### Task brief
Count the lines below that contain "computer". Answer with the number alone.
########
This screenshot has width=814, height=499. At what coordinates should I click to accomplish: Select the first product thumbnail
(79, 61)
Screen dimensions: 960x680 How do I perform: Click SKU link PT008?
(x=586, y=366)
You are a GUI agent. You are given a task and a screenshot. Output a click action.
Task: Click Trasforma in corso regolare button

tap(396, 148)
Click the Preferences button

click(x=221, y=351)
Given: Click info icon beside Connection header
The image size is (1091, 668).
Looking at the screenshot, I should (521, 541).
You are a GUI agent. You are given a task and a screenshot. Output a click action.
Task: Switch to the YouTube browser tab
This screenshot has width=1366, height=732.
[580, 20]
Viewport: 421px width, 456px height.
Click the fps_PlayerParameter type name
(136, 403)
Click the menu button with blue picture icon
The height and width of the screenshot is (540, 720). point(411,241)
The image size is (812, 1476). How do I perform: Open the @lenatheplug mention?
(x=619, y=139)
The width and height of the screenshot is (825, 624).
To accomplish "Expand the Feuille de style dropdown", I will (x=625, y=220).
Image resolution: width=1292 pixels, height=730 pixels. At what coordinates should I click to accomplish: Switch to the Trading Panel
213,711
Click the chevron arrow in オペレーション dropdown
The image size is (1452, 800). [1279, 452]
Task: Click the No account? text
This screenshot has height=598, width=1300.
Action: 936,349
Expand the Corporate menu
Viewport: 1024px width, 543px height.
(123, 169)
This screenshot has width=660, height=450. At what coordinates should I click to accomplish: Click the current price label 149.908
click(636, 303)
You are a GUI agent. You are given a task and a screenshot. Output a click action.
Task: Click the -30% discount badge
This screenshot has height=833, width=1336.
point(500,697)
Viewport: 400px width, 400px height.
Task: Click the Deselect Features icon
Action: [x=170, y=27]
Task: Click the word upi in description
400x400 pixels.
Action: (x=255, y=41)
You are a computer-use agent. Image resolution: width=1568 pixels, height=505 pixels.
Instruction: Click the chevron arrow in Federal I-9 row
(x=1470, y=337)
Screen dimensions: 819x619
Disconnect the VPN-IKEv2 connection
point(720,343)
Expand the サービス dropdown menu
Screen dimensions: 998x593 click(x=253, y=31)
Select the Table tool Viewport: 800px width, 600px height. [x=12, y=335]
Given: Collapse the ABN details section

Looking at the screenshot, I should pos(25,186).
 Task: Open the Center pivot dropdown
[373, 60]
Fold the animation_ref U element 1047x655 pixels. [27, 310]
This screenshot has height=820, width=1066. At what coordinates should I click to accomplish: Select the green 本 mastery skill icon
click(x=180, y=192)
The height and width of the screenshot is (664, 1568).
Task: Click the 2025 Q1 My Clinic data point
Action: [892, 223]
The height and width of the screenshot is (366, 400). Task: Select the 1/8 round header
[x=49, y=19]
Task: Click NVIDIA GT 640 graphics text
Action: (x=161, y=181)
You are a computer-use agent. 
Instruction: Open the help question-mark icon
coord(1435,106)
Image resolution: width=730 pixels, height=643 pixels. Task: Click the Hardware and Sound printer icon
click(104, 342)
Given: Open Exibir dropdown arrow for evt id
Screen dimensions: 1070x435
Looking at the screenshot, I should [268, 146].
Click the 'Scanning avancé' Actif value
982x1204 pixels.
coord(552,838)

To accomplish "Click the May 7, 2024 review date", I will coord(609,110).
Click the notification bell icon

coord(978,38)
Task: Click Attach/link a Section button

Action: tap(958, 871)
########
### Answer
2